Del PSOE al MAGA

Pedro Sánchez

Ya tenemos aquí esa cosa tan viejuna, tan decimonónica, del manifiesto. Un centenar de añosos cineastas, actores y cantantes (lo que en España se denomina, no sabemos por qué, «intelectuales») han firmado uno de estos para la salvación de Pedro Sánchez. No de un ideario, ni siquiera de un partido: de Sánchez, ese hombre, asediado por una corrupción abrumadora e inocultable.

Es todo tan polvoriento, tan rancio. Leyendo la noticia uno recuerda a la avejentada y patética estrella Norma Desmond descendiendo por las escaleras de su mansión con aires de diva en El crepúsculo de los dioses. Son tan el pasado, y no solo o principalmente por los muchos años que acumulan entre todos los abajofirmantes, sino por creer que aún son de algún modo relevantes, sin advertir que en un foro público que se mueve en X y en los nuevos medios un manifiesto resulta ridículamente pomposo.

Y, ay, es tan transparente que se trata de un «qué hay de lo mío», de defensa del propio status y los propios garbanzos.

Una de las cosas que más llamaron la atención a los romanos cuando entraron en estas tierras es lo que Plutarco describió con el nombre de devotio iberica: «Los que forman el séquito de un caudillo deben permanecer con él en el caso de que muera. A esta suprema fidelidad llaman consagración o devoción».

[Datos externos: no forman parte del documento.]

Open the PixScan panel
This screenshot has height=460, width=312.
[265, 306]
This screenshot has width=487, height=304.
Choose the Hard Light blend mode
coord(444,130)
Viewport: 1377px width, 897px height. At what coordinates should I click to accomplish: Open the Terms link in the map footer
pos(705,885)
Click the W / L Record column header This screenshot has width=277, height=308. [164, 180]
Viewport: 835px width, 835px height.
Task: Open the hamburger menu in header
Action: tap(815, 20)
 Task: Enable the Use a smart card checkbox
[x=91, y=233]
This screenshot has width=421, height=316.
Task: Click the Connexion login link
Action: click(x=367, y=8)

No sé cuánto nos quedará de la vieja Iberia, pero sin duda este rasgo -sin suicidio ritual, afortunadamente- ha pervivido. El español es ferozmente leal al caudillo de su facción, como se es visceralmente leal al equipo de fútbol de la adolescencia. En España, cambiar de equipo tiene cierto sabor a apostasía, y en política pasa tres cuartos de lo mismo.

Por eso me ha sorprendido muy agradablemente la revuelta del MAGA, el movimiento que aupó a la presidencia a un outsider de la política, un magnate inmobiliario de Nueva York atacado por todos los poderes del sistema.

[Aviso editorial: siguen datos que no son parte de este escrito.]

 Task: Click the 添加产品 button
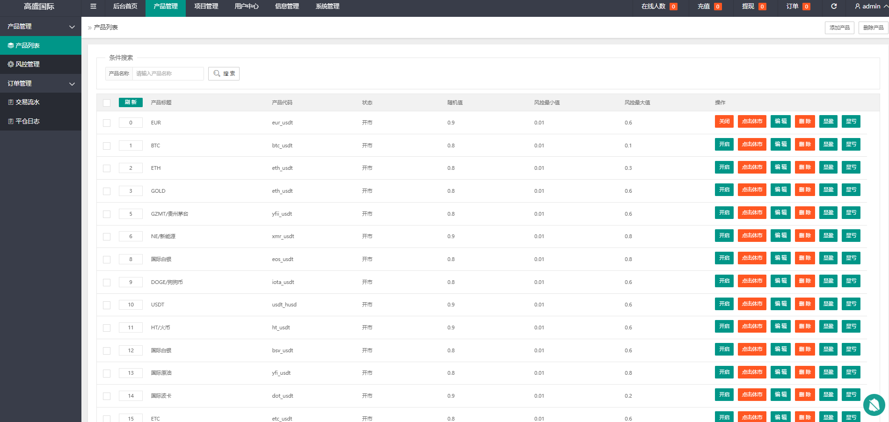[839, 28]
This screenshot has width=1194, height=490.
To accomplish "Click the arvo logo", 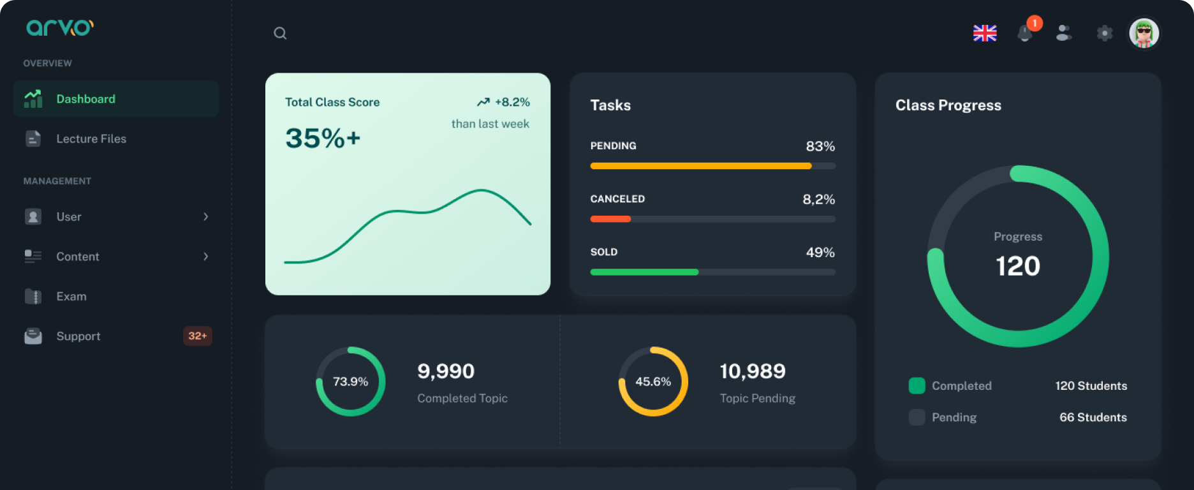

Se suponía que el MAGA era una secta y, si me apuran, una secta destructiva, construida sobre la base un culto a la personalidad. Y hay indicios sobrados de esto, sobre todo en la actitud narcisista del propio interesado, Donald Trump, cuando habla de la Edad de Oro que ha inaugurado para América (sic), donde todo es lo más hermoso, lo más rico y lo más grande.

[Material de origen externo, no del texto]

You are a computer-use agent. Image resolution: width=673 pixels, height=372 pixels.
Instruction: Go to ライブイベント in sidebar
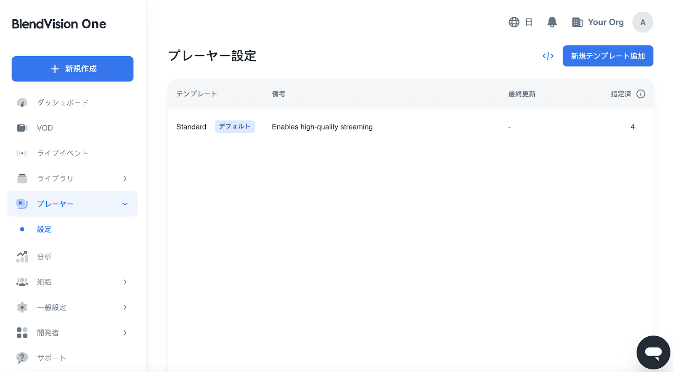[x=62, y=153]

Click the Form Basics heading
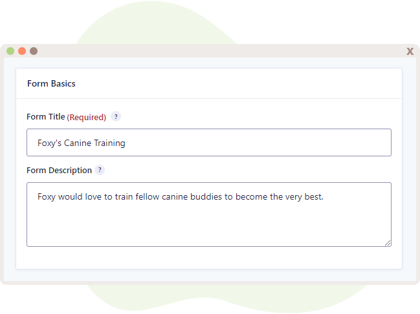(51, 83)
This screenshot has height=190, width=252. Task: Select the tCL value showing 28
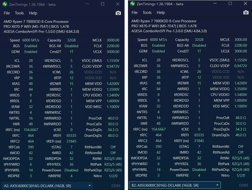pos(31,61)
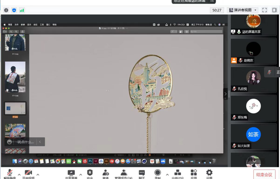The image size is (280, 179).
Task: Check the green network signal icon
Action: 22,10
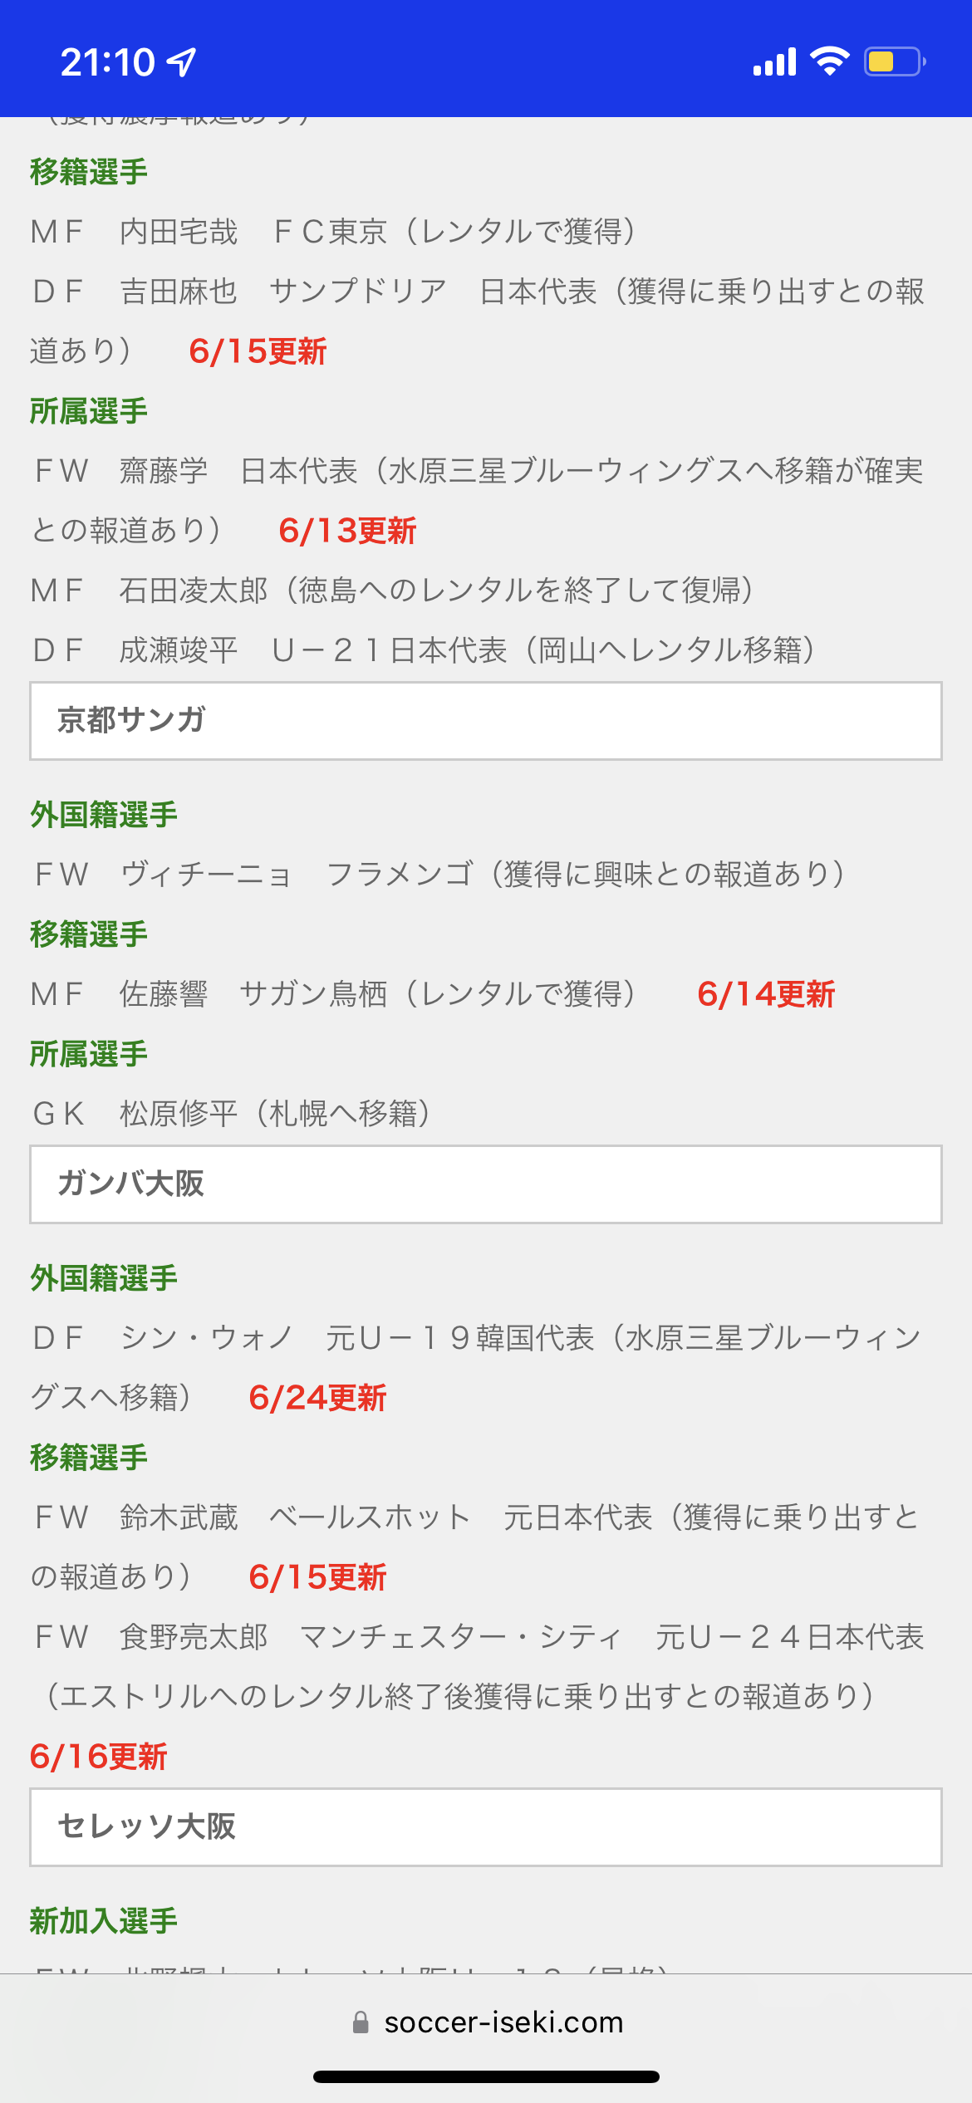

Y, sin embargo, sus más leales partidarios, los tipos de la gorra roja que coreaban entusiastas sus consignas y aplaudían en sus mítines hasta pelarse las manos, les ha dejado claro que no es así. Porque en estos días estamos asistiendo a una revuelta de las bases que amenaza con volatilizar las esperanzas de los republicanos en las legislativas de medio mandato.

Las razones las hemos contado aquí: el súbito belicismo, el brutal aumento del gasto y, sobre todo, la renuencia a hacer pública la famosa lista de Epstein. Pero casi lo peor ha sido la incomprensible actitud con que Trump ha reaccionado a las primeras críticas, como un nuevo Rey Sol indiferente a las demandas de los suyos.

Y eso es lo que me llena de esperanza: un electorado al que se le puede calificar de cualquier cosa menos de tibieza, capaz de abandonar al líder cuando este se aleja de su programa.

Se supone que es así como debe funcionar el sistema, un gobierno de leyes, no de hombres. En teoría, en una democracia los gobernantes concretos son meros administradores prácticamente intercambiables, salvo por las diferencias de honradez y competencia, porque lo que se está eligiendo es un programa, un ideario, unas propuestas concretas. Lo que la base MAGA le está diciendo en una proporción significativa es que, si Donald Trump traiciona su plataforma, tanto peor para Donald Trump. Es su representante, no su caudillo. A un político no se le debe lealtad; lealtad a los representados es lo que se espera de él.

En España esa reacción es punto menos que incomprensible. Aquí se eligen los colores y se defiende al caudillo hasta el último suspiro. No importa si le votaste porque defendía X, y en cuanto llega al poder aplica lo contrario, que es lo que Sánchez ha hecho sistemáticamente desde que llevó su colchón a la Moncloa. El único grito del electorado socialista parece ser el mismo con el que saludaron en una ocasión los suyos al Conde de Romanones: «¡Conde, colócanos a todos!».